%%
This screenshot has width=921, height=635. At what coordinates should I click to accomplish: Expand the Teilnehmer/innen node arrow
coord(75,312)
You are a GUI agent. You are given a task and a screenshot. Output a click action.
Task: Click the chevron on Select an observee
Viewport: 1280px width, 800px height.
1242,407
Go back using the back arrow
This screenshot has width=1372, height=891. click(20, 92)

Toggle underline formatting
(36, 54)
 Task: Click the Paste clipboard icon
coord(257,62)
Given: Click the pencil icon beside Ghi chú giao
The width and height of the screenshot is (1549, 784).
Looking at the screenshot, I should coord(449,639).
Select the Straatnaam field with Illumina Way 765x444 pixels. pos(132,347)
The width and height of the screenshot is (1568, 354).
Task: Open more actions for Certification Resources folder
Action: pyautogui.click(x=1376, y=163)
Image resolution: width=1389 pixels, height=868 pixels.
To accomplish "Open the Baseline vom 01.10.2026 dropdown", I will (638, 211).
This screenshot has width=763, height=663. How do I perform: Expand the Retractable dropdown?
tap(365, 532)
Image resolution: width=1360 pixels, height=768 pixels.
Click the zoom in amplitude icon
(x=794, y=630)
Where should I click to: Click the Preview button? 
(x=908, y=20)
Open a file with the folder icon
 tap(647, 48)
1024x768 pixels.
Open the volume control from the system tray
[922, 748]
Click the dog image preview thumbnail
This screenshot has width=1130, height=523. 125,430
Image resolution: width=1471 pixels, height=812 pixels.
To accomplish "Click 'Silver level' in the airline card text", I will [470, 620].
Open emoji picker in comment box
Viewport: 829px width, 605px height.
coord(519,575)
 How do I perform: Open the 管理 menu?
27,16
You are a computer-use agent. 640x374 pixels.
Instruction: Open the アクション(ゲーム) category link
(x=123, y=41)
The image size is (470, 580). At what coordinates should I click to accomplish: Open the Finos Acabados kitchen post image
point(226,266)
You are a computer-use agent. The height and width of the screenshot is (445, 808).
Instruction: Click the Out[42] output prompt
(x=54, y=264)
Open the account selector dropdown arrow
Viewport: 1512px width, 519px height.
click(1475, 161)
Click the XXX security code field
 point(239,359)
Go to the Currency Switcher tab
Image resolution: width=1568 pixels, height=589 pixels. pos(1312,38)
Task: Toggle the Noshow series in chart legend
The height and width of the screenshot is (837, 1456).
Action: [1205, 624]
%%
__Aim of the exercise__:
Set all the entries above down again exactly.

__Exercise result__:
This screenshot has width=921, height=635. At what coordinates should I click to accomplish: Expand the Teilnehmer/innen node arrow
coord(75,312)
You are a GUI agent. You are given a task and a screenshot. Output a click action.
Task: Click the chevron on Select an observee
Viewport: 1280px width, 800px height.
1242,407
Go back using the back arrow
This screenshot has width=1372, height=891. click(20, 92)

Toggle underline formatting
(36, 54)
 Task: Click the Paste clipboard icon
coord(257,62)
Given: Click the pencil icon beside Ghi chú giao
The width and height of the screenshot is (1549, 784).
Looking at the screenshot, I should coord(449,639).
Select the Straatnaam field with Illumina Way 765x444 pixels. pos(132,347)
The width and height of the screenshot is (1568, 354).
Task: Open more actions for Certification Resources folder
Action: pyautogui.click(x=1376, y=163)
Image resolution: width=1389 pixels, height=868 pixels.
To accomplish "Open the Baseline vom 01.10.2026 dropdown", I will (638, 211).
This screenshot has width=763, height=663. How do I perform: Expand the Retractable dropdown?
tap(365, 532)
Image resolution: width=1360 pixels, height=768 pixels.
Click the zoom in amplitude icon
(x=794, y=630)
Where should I click to: Click the Preview button? 
(x=908, y=20)
Open a file with the folder icon
 tap(647, 48)
1024x768 pixels.
Open the volume control from the system tray
[922, 748]
Click the dog image preview thumbnail
This screenshot has width=1130, height=523. 125,430
Image resolution: width=1471 pixels, height=812 pixels.
To accomplish "Click 'Silver level' in the airline card text", I will [470, 620].
Open emoji picker in comment box
Viewport: 829px width, 605px height.
coord(519,575)
 How do I perform: Open the 管理 menu?
27,16
You are a computer-use agent. 640x374 pixels.
Instruction: Open the アクション(ゲーム) category link
(x=123, y=41)
The image size is (470, 580). At what coordinates should I click to accomplish: Open the Finos Acabados kitchen post image
point(226,266)
You are a computer-use agent. The height and width of the screenshot is (445, 808).
Instruction: Click the Out[42] output prompt
(x=54, y=264)
Open the account selector dropdown arrow
Viewport: 1512px width, 519px height.
click(1475, 161)
Click the XXX security code field
 point(239,359)
Go to the Currency Switcher tab
Image resolution: width=1568 pixels, height=589 pixels. pos(1312,38)
Task: Toggle the Noshow series in chart legend
The height and width of the screenshot is (837, 1456).
Action: [1205, 624]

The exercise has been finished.